* WHAT TO WORK ON
Search the records below for the word "status". Copy each line where it occurs.

╭──

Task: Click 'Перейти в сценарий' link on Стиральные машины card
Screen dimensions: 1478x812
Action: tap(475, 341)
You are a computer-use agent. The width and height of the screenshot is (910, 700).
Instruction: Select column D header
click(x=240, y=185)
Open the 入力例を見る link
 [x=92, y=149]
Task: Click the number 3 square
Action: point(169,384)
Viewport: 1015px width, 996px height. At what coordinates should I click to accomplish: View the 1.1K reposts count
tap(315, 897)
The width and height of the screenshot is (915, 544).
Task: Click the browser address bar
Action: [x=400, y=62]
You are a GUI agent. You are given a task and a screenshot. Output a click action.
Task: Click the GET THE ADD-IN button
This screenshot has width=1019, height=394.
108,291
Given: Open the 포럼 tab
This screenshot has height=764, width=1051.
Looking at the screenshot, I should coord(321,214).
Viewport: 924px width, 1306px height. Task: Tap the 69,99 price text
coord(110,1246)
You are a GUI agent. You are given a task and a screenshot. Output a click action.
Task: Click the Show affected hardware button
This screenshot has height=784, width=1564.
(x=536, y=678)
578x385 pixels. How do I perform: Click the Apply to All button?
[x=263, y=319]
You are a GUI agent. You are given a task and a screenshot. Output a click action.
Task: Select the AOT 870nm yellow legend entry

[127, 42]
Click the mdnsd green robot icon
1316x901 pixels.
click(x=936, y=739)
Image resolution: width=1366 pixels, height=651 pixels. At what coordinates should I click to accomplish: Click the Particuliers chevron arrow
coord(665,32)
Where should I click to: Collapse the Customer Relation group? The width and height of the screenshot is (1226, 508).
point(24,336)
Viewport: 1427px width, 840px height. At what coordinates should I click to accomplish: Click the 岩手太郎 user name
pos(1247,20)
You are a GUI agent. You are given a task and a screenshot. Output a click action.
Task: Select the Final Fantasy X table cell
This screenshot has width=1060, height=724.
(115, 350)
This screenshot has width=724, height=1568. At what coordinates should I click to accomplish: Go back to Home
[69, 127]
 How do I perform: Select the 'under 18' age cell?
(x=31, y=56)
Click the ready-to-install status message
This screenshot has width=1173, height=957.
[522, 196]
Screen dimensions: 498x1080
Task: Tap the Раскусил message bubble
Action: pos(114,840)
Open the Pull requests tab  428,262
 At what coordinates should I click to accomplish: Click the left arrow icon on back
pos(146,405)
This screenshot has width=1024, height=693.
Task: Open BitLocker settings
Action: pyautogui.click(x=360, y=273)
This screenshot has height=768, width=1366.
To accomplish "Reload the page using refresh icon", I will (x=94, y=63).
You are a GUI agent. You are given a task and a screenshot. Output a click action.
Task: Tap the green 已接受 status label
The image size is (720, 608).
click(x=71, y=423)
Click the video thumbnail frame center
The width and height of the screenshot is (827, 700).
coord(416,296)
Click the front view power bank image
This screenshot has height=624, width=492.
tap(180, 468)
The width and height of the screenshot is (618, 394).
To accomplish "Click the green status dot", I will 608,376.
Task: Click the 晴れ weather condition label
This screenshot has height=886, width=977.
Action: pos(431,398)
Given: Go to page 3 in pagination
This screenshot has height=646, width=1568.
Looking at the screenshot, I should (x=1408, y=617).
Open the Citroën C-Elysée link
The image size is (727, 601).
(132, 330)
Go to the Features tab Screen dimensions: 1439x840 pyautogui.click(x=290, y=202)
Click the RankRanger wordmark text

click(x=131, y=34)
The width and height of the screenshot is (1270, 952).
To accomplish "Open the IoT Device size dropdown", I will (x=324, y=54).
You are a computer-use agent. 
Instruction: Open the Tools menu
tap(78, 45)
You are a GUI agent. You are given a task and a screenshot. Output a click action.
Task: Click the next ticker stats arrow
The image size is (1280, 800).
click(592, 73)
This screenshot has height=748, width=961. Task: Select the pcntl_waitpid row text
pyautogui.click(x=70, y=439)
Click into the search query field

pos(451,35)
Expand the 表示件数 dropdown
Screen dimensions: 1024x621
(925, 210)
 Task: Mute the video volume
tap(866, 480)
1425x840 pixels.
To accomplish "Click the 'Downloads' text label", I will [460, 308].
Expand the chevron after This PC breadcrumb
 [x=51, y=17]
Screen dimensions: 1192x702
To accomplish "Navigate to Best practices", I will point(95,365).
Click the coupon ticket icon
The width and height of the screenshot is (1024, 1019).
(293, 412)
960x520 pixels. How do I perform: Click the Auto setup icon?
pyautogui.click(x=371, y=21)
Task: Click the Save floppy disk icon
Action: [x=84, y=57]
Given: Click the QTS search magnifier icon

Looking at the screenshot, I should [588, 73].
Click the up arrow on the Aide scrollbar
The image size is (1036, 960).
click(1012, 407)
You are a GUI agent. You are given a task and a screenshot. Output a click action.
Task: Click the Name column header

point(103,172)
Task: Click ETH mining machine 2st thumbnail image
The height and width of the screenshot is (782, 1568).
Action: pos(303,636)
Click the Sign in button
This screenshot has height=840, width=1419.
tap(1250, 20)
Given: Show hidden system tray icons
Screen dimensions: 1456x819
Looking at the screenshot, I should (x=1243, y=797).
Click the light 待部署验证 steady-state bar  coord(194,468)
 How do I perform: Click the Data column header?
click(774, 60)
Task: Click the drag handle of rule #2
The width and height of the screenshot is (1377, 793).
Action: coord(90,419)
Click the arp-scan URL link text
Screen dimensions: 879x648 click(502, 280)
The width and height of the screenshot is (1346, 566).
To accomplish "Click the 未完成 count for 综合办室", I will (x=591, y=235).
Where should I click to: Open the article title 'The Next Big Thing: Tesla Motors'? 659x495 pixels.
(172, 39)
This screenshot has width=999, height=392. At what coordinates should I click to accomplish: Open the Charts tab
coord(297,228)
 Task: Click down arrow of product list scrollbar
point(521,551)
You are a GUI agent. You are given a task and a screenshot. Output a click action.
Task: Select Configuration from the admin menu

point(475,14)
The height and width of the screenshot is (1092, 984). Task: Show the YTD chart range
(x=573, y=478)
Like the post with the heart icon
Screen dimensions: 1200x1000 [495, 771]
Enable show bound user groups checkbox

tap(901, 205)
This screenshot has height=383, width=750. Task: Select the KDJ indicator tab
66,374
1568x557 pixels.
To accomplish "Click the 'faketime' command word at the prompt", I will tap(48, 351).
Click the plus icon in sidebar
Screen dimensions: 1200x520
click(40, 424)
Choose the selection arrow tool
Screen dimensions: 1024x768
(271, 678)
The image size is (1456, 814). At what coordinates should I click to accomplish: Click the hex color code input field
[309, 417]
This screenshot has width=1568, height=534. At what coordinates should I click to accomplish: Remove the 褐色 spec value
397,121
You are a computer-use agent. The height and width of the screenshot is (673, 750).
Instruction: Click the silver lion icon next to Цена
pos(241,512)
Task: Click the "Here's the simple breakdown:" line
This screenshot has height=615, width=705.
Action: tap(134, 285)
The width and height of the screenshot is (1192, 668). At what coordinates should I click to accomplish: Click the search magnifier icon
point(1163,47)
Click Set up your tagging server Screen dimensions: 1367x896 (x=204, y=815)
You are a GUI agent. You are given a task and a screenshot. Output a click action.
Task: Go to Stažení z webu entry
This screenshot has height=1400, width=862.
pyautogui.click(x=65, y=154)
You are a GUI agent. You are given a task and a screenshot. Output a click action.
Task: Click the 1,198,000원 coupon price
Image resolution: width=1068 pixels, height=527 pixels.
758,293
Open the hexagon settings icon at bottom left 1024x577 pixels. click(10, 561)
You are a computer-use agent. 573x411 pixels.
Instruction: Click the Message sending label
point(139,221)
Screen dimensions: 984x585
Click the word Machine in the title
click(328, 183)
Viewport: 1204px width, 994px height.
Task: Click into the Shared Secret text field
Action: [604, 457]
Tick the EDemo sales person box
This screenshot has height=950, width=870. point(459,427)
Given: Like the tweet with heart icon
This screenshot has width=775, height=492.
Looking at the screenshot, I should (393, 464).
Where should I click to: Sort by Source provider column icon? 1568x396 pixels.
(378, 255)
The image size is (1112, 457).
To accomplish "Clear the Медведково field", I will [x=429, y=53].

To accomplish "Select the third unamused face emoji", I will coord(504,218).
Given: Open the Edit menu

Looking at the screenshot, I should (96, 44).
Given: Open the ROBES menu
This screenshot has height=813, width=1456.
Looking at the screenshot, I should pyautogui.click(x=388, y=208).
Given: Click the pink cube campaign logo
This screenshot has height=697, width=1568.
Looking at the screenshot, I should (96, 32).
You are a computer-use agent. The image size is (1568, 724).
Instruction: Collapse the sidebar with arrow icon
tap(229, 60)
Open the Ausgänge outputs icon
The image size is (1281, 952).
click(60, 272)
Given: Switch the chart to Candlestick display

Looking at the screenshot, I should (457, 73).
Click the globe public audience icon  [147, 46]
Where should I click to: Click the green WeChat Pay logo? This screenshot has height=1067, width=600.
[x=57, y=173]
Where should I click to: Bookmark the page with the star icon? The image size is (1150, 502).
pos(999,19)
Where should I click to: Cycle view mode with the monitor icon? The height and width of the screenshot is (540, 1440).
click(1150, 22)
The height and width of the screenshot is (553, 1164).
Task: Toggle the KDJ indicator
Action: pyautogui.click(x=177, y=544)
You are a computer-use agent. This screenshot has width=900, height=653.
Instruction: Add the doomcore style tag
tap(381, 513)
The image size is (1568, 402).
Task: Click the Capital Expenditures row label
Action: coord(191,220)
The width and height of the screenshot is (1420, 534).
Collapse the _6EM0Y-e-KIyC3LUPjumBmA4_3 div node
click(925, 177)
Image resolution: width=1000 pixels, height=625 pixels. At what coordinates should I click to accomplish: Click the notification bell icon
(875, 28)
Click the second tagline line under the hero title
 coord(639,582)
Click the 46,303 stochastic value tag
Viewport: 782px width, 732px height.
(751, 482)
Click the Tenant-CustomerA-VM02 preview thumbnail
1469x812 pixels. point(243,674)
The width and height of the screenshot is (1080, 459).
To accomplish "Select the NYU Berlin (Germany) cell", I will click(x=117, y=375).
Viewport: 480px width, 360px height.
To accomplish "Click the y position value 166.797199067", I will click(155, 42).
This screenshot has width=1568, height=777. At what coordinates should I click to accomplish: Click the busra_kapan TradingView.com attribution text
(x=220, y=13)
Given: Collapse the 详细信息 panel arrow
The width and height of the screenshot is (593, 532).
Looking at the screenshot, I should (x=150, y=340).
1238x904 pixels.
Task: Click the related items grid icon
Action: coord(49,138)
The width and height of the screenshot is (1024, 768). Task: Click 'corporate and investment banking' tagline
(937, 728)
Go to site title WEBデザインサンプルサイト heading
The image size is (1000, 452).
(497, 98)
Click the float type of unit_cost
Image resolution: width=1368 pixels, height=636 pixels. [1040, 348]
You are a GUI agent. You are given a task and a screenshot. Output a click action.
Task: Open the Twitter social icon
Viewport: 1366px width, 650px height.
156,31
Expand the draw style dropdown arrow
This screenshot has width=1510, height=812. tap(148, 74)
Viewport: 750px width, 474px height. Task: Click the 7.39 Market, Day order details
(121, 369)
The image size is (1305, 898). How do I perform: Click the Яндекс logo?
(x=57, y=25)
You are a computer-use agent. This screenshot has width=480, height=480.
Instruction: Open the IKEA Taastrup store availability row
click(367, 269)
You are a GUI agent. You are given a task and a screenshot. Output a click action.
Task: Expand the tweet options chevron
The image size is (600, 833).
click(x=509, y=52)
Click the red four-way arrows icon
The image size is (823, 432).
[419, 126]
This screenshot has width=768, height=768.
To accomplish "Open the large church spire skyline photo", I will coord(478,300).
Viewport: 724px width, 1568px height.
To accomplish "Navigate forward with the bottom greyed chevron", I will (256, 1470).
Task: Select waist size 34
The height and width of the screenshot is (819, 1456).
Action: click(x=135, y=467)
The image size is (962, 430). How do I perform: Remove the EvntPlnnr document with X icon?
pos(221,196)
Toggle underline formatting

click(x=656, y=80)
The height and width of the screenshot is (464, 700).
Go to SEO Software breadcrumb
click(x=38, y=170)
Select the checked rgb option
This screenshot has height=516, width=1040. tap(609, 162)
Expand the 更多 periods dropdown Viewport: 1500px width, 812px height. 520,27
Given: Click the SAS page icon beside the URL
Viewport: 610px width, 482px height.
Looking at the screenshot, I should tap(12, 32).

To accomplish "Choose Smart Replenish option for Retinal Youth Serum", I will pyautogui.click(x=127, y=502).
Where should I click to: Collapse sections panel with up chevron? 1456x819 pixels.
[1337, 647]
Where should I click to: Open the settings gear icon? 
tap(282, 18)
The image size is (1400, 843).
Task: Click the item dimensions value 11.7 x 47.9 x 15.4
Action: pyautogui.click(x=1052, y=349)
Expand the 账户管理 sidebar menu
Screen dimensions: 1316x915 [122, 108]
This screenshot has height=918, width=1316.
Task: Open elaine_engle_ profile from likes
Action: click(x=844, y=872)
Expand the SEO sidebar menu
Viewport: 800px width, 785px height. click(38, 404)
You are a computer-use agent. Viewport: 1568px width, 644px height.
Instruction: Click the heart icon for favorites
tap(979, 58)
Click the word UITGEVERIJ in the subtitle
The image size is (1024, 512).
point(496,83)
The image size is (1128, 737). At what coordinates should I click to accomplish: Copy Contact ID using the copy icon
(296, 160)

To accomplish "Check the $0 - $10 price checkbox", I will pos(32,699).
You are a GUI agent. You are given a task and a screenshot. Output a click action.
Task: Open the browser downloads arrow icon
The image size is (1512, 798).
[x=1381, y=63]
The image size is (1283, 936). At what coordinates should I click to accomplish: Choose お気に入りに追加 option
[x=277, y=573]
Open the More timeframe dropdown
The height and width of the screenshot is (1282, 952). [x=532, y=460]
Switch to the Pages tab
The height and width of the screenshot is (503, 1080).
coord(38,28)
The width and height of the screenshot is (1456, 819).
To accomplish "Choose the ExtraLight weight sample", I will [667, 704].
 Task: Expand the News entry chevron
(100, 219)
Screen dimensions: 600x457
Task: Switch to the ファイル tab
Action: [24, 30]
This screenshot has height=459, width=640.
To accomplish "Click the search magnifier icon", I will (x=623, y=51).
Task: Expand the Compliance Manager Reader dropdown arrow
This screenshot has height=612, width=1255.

╰──

* TASK OUTPUT
Click the ready-to-install status message
Task: Tap the green 已接受 status label
To accomplish "Click the green status dot", I will 608,376.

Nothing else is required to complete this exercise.